Growth in gross domestic product (GDP) in the March quarter, which saw just one week of lockdown, has plummeted to its lowest in 11 years. Manufacturing shrank 1.41% and economists expect it to shrink far more in the current year.
“The numbers are likely to get very ugly as we go into FY21 now. The full effect of the lockdown will manifest in the first quarter," said Abheek Barua, chief economist at HDFC Bank Ltd. Barua expects GDP to shrink by 4.8% this fiscal.
Others such as Indranil Pan, chief economist at IDFC First Bank, predict a far worrying number of a 6.5% decline.
These forecasts already take into account the economic package announced by the government so far.
The ₹20.9 trillion package relies heavily on bank credit to push business revival and has already met with a lot of scepticism.
Small businesses are already leveraged, and dealing with a loss of revenue would find it hard-pressed to borrow more from banks, government guarantee notwithstanding. This puts the government’s efforts to revive small businesses under threat.
Companies are already clamouring for tax reliefs instead of more credit. It is clear India cannot rely on its manufacturing sector alone this year for any kind of revival.
Services fared better, and registered a growth of 4.44% for the fiscal fourth quarter, and 5.55% for the full year. But in FY21, services would be the hardest hit because they depend the most on close social interaction.
Barring healthcare and public administration, most services may be affected this year. The government is yet to announce a targeted package for the sectors most affected by the lockdown. Ergo, India cannot rely for any revival prospects even on its services.
That leaves agriculture, the only bright spot that may show growth this fiscal. Economists expect the farm sector to grow by 3.5-4% in FY21 and public administration expenditure may hold its own too.

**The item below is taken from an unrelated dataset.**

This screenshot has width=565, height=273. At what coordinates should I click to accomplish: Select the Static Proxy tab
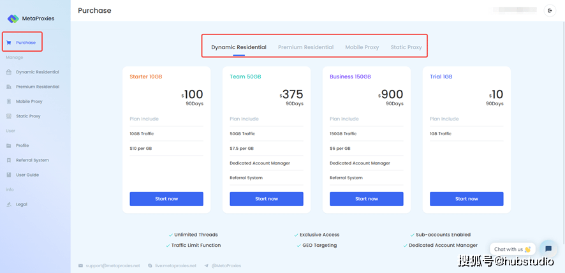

But the share of farm sector to GDP has fallen over the past decades. Farm growth may only make the overall recession look less painful.
As such, FY21 is expected to be a recession year. Economists believe a lot depends on the government for the economy to heal in the years ahead. “The government has to spend directly and there is no alternative to it," said D.K. Joshi, chief economist at Crisil Ltd.
Here, there are fresh challenges. The fiscal position is already stretched. The FY20 fiscal deficit came in at 4.6% of GDP, according to the Comptroller and Auditor General (CAG) of India.
This is higher than the budgeted 3.8%. The rise in fiscal deficit is partly due to the lower-than-estimated increase in nominal GDP growth.
Nominal GDP grew by 7.2% against the budgeted 10%.
This reinforces the possibility that fiscal deficit numbers would be worrisome even if the government doesn’t spend.
A recession dims the prospects of revenue for the government and as the need for stimulus increases, the Centre will have to let go of its inhibitions over the deficit.
One worry is rating implications, but rating agencies have noted that not providing a stimulus will have a far more debilitating effect on government finances in the long run as economic revival becomes difficult.
Therefore, short-term pain on finances should be taken in stride. What rating agencies require is clarity on government spending and a responsible borrowing.
The economy needs direct fiscal stimulus rather than a roundabout way to giving relief as seen so far. India needs to ramp up public spending to heal its wounds before it becomes self-reliant.